Thanks Dave. To – express confidence, I think that July played out as we indicated exactly as we expected. The renewals that we needed we obtained, and of course there was some attrition in the book that was certainly planned, that same phenomenon we're seeing and in we're the very beginnings of it for January 1. I think the confidence that was alluded to earlier is in the actual position in which we're pricing the business. We sort of got in the spot last year, pricing early for 2021 or 2022 and then things reveal differently in the fall. That's sort of shaping up as planned as we see right now. So the confidence in the numbers, in the market are there. When we think about this concept of a catchers met with Medicaid redetermination, there's business that stays on the Medicaid side.
There's business that's going to move to the commercial side, be it group or individual. Gail alluded to the fact that we've done a really nice job in expanding our footprint to cover roughly 95% of the population of the geographies we serve – from a commercial individual ACA perspective. And then, we have very strong penetration in the commercial risk and non-risk business would also be part of that catchers met, so to speak for the group side. So all in we're confident in A the results from July B how we're [Technical Difficulty].
Yes. Hi, thanks for sitting in. Just wanted to ask one follow up on the group risk business. I was hoping you could give us a sense of what the in-group membership trends were in the quarter. Are you starting to see those slow a little bit as maybe the economy gets a little bit more uncertain? I guess basically what I'm trying to get a sense of is whether we can attribute all the sequential decline to the attrition on the seven one renewals or whether the impact was larger, smaller than that, and maybe masked by some of those in-group trends.

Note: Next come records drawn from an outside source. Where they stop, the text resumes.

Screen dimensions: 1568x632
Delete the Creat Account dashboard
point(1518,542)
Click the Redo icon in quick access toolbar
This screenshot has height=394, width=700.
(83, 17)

Thank you.
Yes, thanks for the question. I think in total, I think I shared this in sort of the recession response. We really haven't seen a lot of change in, in-group and actually it's been up a little bit. So I wouldn't necessarily call it a trend, but it's been running fairly stable. And I think as you think about, where employers are, they're holding onto their employees, they've got a number of jobs still open, so we're not seeing any impact yet across any of our commercial business on the attrition side and actually are seeing some net ads. So thank you very much for the question. And thank you, operator.
In closing, we're pleased with the broad based momentum across our businesses and are confident that our ongoing execution of our strategy positions us to continue delivering against the financial targets we shared with you at our investor conference last year. We'll keep executing with excellence and discipline to deliver an enhanced value to all of our stakeholders. Thank you for your interest in Elevance Health and have a great rest of week.